Il y a eu 3.250 morts -1.130 civils y compris 270 enfants et 2.120 combattants des deux bords-, selon l'Observatoire syrien des droits de l'Homme (OSDH).
"Les opérations militaires à Raqa ont pris fin. La ville est sous le contrôle total" des FDS, a indiqué à l'AFP Talal Sello, un porte-parole de cette alliance de combattants kurdes et arabes entrée début juin dans la cité.

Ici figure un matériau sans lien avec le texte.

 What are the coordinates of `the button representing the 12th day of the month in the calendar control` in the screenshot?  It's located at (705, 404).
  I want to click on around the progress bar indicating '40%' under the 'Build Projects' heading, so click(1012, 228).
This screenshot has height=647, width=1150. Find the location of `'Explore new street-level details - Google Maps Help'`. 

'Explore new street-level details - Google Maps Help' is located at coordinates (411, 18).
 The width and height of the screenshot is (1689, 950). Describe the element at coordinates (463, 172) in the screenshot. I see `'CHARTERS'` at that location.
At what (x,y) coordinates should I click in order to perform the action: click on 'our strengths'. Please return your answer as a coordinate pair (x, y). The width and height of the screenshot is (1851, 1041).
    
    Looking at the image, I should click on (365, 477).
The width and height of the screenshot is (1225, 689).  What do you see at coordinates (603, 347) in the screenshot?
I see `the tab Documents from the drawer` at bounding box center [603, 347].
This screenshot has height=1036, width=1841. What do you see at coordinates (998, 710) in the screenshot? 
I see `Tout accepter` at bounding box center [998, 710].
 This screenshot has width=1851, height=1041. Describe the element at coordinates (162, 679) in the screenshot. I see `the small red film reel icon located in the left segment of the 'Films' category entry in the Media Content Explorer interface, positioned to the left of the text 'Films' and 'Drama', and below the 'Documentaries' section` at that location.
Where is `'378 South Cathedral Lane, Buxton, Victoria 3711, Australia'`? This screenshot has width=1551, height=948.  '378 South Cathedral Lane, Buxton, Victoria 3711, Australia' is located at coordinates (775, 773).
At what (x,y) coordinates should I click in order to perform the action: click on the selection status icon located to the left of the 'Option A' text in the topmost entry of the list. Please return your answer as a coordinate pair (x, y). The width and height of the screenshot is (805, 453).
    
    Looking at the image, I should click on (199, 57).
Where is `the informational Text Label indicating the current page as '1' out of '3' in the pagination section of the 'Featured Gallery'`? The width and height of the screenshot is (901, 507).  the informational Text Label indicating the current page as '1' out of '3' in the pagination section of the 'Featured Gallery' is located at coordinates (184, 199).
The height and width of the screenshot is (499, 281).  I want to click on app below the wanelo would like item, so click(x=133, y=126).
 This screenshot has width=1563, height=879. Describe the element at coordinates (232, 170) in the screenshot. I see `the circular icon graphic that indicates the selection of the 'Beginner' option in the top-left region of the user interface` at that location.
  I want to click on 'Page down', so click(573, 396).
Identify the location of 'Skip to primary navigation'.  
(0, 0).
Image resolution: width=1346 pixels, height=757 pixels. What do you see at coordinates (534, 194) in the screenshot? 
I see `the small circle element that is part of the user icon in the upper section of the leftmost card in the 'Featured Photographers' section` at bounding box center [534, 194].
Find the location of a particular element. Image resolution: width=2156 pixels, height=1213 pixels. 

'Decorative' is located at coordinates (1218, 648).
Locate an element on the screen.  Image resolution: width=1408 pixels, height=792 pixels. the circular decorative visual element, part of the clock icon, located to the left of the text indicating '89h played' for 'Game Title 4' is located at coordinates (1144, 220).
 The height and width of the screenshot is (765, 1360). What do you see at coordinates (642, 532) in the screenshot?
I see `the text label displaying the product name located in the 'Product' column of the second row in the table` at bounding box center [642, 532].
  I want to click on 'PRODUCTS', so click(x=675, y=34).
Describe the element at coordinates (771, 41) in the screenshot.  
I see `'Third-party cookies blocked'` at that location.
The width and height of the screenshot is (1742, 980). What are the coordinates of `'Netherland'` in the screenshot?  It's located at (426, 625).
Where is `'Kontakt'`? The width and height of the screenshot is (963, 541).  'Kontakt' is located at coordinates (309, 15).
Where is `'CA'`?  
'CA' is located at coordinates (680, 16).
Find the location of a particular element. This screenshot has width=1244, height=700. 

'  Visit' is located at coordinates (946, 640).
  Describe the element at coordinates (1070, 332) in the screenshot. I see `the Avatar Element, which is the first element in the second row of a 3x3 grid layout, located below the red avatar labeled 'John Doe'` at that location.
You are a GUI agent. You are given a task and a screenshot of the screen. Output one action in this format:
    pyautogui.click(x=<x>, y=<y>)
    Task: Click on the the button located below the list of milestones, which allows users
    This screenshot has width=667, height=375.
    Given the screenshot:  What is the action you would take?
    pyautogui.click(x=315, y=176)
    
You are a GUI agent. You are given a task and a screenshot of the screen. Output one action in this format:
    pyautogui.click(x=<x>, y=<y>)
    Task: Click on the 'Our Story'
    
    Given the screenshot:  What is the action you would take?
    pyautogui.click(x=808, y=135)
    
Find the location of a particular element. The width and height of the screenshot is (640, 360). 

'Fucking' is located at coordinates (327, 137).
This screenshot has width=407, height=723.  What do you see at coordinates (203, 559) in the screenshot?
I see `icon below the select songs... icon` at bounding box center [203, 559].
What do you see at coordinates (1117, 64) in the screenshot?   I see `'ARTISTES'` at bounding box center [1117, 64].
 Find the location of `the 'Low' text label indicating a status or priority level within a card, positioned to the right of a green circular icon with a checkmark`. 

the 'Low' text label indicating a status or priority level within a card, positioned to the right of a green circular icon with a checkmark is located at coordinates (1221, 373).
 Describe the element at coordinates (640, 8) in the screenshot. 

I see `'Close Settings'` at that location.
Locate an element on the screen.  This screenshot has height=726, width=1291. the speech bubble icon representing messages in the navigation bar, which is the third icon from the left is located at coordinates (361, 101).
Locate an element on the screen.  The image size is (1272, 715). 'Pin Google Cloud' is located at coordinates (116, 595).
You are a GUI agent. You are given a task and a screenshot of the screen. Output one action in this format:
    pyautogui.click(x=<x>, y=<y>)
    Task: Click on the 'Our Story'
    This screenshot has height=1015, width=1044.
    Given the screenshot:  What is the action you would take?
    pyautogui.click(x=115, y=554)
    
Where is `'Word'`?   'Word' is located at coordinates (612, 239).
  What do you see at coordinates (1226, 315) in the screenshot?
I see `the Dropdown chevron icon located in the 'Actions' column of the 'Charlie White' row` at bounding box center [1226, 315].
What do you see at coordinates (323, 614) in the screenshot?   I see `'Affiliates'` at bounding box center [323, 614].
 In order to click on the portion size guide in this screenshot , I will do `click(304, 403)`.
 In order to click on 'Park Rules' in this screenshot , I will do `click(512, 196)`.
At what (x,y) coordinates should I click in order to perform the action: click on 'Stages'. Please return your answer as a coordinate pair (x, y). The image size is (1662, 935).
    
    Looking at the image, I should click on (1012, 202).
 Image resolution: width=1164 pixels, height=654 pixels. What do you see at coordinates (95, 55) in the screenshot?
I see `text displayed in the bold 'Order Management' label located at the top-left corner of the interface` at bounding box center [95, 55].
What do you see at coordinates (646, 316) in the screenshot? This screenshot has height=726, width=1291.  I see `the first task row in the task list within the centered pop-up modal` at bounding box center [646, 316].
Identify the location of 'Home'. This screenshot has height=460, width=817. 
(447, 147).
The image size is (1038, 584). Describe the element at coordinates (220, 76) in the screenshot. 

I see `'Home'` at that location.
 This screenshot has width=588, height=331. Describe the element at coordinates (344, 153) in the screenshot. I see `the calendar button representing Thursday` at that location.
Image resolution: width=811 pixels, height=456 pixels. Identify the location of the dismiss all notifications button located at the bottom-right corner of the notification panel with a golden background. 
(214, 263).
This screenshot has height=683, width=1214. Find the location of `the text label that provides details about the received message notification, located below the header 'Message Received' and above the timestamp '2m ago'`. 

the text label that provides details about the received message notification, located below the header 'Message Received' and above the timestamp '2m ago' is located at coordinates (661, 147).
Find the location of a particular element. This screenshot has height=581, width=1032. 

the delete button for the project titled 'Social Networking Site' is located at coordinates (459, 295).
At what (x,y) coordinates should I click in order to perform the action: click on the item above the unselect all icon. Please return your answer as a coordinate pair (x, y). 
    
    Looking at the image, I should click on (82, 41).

"Tout est fini à Raqa (...) Il y a actuellement des opérations de ratissage pour éliminer les cellules dormantes, si on en trouve, et pour déminer la ville", a-t-il ajouté.
'Dieu merci, Dieu merci'
C'est en novembre 2016 que les FDS avaient lancé leur offensive "Colère de l'Euphrate", oeuvrant d'abord à conquérir les territoires autour de Raqa, pour isoler la ville et couper les principaux axes de communication avec l'extérieur.
Dès le mois de juin, ses combattants entrent dans la métropole, avec l'appui des frappes aériennes de la coalition internationale emmenée par Washington.
Raqa était devenue le symbole des pires atrocités commises par l'organisation jihadiste, qui y aurait planifié les attentats sanglants ayant frappé plusieurs pays, notamment en Europe.
Pour Oum Abdallah, qui a fui sa ville natale de Raqa il y a trois ans, "la joie est indescriptible".
"Quand ma soeur m'a annoncé la libération, elle a commencé à pleurer et moi aussi, Dieu merci, Dieu merci", lance la quadragénaire installée à Kobané, à une centaine de km au nord de Raqa.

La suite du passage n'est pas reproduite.